Use IBM's tool called keyman (download from www.ibm.com/developerworks).  Use the Windows version.

This can convert a .pfx file into an apache keystore in 3 easy steps.  1. Create a new keystore

2. Import the .pfx file 3.save the keystore.

Hints on the internet suggest keeping all the passwords the same-- pfx export, keystore, key, etc.

Edit the server.xml file in the apache server to use your new passwords.

Only downside is that your password will be text readable in the server.xml file.  In the original server.xml file Dell used system or java tools to hide the passwords.

The other approach would be to use java keytool to create a new keystore, generate a CSR request, and import the certificate created by the CA (along with the CA's generic intermediate and root certificates) into the keystore also using keytool.  Much more complicated.

As for the initial question, the format is X509, base 64 for the end-entity certificate that the CA sends back to you.  The CA's generic intermediate and root certificates also need to be x509, Base64.

19 Posts

July 26th, 2013 20:00

Here is the easiest way to do it.  Assuming you are running CA on your domain.

1. In Open Manager Server Administrator, click on Preferences.

2. Click on General Settings.

3. Click on X.509 Certificate 

4. Choose Certificate Maintenance and click Next button.

5. Choose Certificate Signing Request(CSR) from the dropdown list and click Next button.

6. Copy the text in the box. It should read -------BEGIN NEW.....--------

7. Go to your CA https://servername.domain.local/certsrv/ and click on Request a certificate.

8. Click on advanced certificate request..

9. Click on Submit a certificate request by using a base-64-encoded CMC or PKCS #10 file, or submit a renewal request by using a base-64-encoded PKCS #7 file.

10. Paste copied request (in step 6) and choose Web Server under Certificate Template.

11. Click on Submit button, click Yes on the message.

12. Click on Download certificate chain and save it. It should be certnew.p7b file.

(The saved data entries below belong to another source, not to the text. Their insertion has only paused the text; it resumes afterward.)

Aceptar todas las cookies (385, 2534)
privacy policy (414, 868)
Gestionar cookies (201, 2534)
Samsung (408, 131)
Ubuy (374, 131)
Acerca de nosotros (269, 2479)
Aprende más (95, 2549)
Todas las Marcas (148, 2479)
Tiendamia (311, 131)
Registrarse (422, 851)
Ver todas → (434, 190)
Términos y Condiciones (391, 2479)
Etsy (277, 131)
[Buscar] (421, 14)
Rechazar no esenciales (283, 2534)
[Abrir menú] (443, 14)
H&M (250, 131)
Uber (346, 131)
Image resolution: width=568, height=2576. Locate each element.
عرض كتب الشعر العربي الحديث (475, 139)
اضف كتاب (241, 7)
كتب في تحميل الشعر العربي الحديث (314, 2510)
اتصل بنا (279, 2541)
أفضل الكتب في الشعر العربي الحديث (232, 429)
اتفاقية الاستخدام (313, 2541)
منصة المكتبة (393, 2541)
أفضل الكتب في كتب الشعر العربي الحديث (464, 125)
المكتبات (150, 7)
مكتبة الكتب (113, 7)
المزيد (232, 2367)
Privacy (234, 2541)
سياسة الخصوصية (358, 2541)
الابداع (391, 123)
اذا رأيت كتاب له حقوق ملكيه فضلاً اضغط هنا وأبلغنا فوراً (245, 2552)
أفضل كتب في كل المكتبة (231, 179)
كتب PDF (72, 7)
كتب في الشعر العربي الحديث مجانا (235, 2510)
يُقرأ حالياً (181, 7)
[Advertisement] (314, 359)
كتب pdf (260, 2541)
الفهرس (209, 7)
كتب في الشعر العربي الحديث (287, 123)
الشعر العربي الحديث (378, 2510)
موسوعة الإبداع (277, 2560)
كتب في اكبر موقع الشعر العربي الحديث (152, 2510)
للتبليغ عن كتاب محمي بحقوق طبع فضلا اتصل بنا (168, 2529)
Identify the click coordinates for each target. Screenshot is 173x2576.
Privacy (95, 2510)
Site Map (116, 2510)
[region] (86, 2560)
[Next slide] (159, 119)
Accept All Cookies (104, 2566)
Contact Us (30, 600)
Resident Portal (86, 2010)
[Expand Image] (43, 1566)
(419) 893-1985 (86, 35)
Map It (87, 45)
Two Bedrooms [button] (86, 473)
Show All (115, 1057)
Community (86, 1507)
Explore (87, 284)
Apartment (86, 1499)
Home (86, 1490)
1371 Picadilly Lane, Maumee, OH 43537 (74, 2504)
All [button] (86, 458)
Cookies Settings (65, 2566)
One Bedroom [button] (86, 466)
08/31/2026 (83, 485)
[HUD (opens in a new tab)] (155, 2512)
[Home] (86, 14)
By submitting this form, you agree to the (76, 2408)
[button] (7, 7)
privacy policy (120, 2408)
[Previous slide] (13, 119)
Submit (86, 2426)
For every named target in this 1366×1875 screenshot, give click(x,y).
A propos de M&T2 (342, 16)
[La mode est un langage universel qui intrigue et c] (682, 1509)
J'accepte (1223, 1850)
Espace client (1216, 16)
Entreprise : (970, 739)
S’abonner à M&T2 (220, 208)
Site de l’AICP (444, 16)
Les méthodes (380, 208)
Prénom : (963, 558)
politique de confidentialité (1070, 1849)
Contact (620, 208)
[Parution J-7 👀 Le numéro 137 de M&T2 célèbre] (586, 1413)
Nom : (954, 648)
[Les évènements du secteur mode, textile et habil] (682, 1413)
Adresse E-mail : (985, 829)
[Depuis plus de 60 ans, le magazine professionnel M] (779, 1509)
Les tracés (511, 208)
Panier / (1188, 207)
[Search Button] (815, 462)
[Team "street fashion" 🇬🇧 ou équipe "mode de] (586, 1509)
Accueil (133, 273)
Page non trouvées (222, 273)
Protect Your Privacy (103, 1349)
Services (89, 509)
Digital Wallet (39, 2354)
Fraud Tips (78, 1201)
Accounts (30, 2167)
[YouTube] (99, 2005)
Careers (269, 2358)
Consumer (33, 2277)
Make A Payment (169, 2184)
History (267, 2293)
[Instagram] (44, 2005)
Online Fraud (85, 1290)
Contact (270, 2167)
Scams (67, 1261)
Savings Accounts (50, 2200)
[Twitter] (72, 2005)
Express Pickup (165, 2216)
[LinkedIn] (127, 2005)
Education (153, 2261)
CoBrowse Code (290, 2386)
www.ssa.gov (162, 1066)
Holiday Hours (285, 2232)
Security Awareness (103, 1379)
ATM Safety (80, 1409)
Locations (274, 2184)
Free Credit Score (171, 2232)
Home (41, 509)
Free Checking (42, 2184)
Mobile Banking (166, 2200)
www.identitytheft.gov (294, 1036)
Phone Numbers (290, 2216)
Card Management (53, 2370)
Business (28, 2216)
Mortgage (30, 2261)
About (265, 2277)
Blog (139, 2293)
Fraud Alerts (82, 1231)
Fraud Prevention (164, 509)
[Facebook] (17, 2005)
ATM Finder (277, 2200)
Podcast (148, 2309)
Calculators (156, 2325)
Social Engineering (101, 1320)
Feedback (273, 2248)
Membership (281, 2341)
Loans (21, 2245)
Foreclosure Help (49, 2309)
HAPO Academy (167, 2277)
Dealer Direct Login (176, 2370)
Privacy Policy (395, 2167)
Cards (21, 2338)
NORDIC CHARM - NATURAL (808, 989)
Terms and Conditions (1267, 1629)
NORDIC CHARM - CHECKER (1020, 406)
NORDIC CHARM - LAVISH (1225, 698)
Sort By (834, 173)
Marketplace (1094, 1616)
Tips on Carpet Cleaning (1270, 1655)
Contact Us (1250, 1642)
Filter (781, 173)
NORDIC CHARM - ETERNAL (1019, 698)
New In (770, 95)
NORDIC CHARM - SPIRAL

13. Go back to Open Manager Server Administrator  and click X.509 Certificate link to go back to X.509 Certificate Management .

14. This time choose Import a certificate chain and click on Next button.

15. Click Browse, choose certnew.p7b file, click Open and click Import.

16. Click on Activate the new certificate button and click on Restart To Activate New Certificate button.

6 Posts

July 26th, 2016 10:00

I see this is an ancient post by today standards, (I am running OMSA 8.2.0) but I just came across it today and it is a WONDERFUL thing.  Followed it and everything worked flawlessly on my Dell PowerEdge M610 UNTIL I clicked Import :-(  At that point I received an error:


HTTP Status 403 - Accessing resource:/FCDF2041BFCE4608/UploadCertServlet is forbidden in remote connection scenario.

type status report

message Accessing resource:/FCDF2041BFCE4608/UploadCertServlet is forbidden in remote connection scenario.

description access to the specified resource has been forbidden

apache tomcat/8.0.21

This is a problem, as the M610 lives in a Dell M1000e chassis and there isn't really any 'real' way to be directly on the system, all servers go through the kvm on the chassis.

Any assistance on getting around this would be HUGELY appreciated!

19 Posts

July 26th, 2016 12:00

I am getting the same error on R710 when I use IE. Downloaded Chrome and it worked a charm from Chrome.

6 Posts

July 27th, 2016 08:00

How crazy is that?  IE and Firefox are no-go, but Chrome does indeed install the certs.  Thank you, one less self-signed certificate vulnerability on the list to fix.